(Beginning of DATA FOR PROCESSING)
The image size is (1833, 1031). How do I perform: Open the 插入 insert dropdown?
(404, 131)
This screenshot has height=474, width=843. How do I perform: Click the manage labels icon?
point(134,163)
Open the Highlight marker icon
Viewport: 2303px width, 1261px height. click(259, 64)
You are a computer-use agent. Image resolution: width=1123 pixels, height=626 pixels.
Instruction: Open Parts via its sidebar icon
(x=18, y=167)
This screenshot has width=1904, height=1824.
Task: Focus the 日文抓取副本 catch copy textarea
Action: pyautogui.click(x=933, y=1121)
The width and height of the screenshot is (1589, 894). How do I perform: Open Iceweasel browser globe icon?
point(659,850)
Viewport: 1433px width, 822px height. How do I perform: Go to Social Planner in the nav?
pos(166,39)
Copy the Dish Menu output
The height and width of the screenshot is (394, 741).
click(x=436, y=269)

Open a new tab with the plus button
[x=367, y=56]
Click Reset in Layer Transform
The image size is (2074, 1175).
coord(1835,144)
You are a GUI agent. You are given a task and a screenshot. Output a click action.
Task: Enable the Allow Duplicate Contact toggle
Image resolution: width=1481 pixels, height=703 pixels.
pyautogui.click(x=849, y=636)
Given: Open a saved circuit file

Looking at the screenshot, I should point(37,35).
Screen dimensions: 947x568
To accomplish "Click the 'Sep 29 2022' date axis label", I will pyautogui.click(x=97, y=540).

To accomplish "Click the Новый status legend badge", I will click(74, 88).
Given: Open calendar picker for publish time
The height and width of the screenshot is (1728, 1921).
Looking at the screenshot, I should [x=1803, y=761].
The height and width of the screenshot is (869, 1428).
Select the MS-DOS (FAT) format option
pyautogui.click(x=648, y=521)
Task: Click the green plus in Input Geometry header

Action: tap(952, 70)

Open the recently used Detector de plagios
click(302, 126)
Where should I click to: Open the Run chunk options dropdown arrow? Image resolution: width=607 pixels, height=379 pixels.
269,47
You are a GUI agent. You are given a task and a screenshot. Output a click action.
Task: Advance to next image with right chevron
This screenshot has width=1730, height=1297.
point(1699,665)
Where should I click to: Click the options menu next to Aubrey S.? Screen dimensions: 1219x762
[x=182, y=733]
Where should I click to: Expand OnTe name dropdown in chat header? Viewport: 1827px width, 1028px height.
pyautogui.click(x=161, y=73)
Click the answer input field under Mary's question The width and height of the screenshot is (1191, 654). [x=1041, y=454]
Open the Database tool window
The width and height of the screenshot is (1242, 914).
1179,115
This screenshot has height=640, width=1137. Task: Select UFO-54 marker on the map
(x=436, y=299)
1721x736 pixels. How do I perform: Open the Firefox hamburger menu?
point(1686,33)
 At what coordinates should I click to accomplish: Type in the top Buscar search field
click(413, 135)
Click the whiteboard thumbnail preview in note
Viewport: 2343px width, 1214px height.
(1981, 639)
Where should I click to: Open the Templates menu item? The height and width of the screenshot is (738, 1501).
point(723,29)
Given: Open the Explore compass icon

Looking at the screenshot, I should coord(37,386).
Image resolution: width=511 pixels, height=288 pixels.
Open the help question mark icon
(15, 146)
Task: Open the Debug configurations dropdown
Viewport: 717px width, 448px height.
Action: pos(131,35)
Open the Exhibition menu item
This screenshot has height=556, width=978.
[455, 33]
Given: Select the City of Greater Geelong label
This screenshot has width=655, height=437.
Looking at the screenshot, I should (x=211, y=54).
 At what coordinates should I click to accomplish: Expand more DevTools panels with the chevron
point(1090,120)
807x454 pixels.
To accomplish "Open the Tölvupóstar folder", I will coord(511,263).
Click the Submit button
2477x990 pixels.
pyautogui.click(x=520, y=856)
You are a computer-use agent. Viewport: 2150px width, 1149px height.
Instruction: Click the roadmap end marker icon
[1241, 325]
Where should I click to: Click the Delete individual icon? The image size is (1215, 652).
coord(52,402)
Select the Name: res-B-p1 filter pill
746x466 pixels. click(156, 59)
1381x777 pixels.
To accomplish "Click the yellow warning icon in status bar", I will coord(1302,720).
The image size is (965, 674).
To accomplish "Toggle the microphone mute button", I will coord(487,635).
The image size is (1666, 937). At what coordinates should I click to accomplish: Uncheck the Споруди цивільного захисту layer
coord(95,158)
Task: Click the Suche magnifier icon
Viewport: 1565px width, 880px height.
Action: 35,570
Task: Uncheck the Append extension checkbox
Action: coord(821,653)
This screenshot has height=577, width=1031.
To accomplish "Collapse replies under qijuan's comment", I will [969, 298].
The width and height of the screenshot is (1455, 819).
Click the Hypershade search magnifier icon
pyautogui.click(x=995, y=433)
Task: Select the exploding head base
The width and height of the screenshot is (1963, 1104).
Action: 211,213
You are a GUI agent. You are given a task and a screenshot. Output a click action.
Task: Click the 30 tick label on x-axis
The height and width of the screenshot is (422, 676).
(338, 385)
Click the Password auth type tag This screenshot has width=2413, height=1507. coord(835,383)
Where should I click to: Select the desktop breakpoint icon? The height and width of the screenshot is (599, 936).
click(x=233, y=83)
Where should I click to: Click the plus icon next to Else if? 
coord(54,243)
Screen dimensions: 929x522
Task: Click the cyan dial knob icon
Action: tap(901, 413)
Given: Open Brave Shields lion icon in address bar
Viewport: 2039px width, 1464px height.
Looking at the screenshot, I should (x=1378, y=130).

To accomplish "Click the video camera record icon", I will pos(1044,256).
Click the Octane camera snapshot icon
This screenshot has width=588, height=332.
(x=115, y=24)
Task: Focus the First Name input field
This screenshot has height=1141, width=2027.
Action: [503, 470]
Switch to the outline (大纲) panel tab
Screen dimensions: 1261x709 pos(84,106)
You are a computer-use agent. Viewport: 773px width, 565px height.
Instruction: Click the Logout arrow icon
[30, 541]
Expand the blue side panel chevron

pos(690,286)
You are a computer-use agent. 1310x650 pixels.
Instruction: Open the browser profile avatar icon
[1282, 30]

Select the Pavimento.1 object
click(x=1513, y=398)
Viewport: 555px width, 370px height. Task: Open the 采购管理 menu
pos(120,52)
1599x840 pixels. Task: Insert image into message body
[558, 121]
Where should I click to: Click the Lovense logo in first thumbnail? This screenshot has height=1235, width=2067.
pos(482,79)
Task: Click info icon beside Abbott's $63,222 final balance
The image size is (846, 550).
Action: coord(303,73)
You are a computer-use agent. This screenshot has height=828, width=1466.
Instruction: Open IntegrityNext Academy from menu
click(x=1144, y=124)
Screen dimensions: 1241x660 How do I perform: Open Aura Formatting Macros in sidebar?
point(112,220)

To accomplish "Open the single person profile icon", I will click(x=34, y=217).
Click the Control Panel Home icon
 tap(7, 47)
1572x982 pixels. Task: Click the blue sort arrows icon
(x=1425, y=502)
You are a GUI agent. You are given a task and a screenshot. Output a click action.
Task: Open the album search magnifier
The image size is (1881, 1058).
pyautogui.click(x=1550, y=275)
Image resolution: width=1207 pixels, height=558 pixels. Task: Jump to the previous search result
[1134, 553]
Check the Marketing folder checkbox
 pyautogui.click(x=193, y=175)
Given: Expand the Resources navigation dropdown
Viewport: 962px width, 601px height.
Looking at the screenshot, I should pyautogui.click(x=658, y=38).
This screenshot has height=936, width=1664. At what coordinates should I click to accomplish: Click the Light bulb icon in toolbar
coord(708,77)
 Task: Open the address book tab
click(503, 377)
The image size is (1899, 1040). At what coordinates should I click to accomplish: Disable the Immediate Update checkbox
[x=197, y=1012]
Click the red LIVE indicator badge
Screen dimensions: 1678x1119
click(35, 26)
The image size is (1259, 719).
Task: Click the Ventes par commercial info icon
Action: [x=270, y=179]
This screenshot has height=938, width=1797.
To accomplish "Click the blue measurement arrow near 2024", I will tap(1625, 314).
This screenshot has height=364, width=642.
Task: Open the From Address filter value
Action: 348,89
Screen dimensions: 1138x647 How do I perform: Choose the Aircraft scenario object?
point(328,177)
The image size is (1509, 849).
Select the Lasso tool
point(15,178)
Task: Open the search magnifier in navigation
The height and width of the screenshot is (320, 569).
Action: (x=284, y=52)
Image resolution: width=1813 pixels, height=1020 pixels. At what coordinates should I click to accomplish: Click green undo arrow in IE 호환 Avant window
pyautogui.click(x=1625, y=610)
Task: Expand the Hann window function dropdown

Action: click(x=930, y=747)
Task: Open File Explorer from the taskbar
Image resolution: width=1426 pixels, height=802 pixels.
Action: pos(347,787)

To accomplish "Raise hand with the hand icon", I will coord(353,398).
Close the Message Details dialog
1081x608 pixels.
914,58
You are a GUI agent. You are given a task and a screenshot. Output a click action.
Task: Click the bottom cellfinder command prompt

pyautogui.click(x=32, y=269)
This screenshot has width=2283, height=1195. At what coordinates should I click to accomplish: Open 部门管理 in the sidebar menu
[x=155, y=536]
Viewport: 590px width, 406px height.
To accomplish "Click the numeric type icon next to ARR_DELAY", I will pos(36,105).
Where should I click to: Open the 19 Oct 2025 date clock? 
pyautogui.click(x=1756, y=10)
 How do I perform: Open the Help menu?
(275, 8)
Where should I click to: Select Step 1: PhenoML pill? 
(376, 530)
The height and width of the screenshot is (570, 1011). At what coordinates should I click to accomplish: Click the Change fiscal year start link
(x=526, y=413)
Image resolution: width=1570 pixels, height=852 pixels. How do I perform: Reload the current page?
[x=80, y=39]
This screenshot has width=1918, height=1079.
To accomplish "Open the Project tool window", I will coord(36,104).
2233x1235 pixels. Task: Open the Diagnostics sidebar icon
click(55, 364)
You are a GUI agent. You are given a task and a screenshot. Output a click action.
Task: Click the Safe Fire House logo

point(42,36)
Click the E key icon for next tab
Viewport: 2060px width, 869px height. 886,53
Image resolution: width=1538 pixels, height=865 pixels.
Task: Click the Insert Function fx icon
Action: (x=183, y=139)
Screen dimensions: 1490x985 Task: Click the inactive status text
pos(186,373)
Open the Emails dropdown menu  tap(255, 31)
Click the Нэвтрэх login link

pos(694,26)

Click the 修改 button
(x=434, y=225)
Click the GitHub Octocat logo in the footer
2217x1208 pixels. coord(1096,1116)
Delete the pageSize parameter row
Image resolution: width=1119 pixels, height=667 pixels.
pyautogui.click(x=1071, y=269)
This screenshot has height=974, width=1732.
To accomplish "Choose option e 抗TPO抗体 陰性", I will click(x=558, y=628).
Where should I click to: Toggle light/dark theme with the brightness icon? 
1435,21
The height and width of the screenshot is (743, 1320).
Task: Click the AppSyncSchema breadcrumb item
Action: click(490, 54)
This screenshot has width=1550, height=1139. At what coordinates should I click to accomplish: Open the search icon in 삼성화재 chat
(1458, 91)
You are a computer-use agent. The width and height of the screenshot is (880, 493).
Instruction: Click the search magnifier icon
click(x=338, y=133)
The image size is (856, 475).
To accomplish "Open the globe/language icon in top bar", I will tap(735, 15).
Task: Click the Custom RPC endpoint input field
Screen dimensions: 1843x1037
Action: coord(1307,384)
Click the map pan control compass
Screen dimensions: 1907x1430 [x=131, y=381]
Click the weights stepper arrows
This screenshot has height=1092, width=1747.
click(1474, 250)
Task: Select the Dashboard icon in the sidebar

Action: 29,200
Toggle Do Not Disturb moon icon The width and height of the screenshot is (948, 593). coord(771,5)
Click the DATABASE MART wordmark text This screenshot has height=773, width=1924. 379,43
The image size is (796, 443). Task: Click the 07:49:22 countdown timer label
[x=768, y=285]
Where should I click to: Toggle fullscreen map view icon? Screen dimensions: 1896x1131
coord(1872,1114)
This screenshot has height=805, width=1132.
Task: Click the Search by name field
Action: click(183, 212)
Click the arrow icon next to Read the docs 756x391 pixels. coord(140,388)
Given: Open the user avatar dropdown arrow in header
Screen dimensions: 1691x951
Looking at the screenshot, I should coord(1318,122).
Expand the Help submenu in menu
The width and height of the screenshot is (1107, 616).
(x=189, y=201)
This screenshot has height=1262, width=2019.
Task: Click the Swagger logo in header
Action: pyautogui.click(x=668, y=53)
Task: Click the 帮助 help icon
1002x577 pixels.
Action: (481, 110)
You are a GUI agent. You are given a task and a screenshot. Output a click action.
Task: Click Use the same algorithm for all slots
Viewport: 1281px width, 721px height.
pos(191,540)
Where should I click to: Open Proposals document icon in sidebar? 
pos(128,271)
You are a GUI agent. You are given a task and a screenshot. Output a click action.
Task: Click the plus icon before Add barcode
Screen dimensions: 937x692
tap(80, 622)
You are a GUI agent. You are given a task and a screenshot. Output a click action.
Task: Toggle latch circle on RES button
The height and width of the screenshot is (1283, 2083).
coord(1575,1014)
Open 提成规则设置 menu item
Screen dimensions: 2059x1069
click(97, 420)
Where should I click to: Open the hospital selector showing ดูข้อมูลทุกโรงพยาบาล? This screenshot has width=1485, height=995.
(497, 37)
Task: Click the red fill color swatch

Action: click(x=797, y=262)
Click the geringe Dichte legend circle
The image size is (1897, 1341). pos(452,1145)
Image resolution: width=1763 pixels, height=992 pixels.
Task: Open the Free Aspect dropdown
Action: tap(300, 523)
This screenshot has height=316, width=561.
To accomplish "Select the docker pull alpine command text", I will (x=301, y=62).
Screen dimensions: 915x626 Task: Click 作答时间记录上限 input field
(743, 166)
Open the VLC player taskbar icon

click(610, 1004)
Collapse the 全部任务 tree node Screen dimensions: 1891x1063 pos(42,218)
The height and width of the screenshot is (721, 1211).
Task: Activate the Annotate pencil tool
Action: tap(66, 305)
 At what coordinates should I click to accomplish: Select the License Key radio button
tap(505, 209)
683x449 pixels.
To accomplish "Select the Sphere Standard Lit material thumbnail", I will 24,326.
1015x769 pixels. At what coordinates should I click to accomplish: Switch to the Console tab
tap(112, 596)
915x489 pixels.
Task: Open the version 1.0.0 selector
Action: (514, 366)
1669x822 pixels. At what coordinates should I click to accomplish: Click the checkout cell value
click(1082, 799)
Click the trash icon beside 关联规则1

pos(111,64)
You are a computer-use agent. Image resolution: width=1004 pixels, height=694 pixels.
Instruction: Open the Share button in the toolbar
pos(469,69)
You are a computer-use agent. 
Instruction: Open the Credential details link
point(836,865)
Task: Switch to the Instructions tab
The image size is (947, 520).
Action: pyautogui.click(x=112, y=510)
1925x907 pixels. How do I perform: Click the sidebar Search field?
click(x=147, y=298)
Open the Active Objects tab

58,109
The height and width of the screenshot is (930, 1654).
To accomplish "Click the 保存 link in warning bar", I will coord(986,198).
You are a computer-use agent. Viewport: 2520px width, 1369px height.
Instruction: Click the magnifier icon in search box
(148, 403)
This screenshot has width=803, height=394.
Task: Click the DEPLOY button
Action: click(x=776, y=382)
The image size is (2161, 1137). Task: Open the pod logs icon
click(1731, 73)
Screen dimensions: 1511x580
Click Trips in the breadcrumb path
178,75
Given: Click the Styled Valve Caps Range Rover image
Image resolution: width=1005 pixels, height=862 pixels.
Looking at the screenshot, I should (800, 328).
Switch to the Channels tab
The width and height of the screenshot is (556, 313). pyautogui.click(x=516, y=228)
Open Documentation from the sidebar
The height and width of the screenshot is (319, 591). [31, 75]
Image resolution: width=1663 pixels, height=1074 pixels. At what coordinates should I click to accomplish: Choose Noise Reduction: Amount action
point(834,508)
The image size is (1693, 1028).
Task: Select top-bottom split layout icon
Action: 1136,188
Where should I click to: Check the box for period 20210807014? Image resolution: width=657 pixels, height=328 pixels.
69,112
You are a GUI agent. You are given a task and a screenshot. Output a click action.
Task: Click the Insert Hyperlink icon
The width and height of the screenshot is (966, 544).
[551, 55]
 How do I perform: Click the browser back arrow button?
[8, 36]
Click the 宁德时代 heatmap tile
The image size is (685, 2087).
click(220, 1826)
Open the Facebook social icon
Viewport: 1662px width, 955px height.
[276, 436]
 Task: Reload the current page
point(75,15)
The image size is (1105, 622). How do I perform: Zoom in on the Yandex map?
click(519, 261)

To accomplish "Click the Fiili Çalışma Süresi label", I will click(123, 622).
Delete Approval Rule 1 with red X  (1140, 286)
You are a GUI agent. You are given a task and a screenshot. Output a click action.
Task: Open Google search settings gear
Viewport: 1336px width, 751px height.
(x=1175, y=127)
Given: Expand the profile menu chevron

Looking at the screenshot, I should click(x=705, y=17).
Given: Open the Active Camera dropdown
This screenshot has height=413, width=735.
(End of DATA FOR PROCESSING)
* ASSIGNMENT:
In the data above, retype exactly and only the lines between the one holding "1572x982 pixels. Task: Click" and the one holding "The image size is (1509, 849).", inclusive.

* SOLUTION TO THIS PROBLEM:
1572x982 pixels. Task: Click the blue sort arrows icon
(x=1425, y=502)
You are a GUI agent. You are given a task and a screenshot. Output a click action.
Task: Open the album search magnifier
The image size is (1881, 1058).
pyautogui.click(x=1550, y=275)
Image resolution: width=1207 pixels, height=558 pixels. Task: Jump to the previous search result
[1134, 553]
Check the Marketing folder checkbox
 pyautogui.click(x=193, y=175)
Given: Expand the Resources navigation dropdown
Viewport: 962px width, 601px height.
Looking at the screenshot, I should pyautogui.click(x=658, y=38).
This screenshot has height=936, width=1664. At what coordinates should I click to accomplish: Click the Light bulb icon in toolbar
coord(708,77)
 Task: Open the address book tab
click(503, 377)
The image size is (1899, 1040). At what coordinates should I click to accomplish: Disable the Immediate Update checkbox
[x=197, y=1012]
Click the red LIVE indicator badge
Screen dimensions: 1678x1119
click(35, 26)
The image size is (1259, 719).
Task: Click the Ventes par commercial info icon
Action: [x=270, y=179]
This screenshot has height=938, width=1797.
To accomplish "Click the blue measurement arrow near 2024", I will tap(1625, 314).
This screenshot has height=364, width=642.
Task: Open the From Address filter value
Action: 348,89
Screen dimensions: 1138x647 How do I perform: Choose the Aircraft scenario object?
point(328,177)
The image size is (1509, 849).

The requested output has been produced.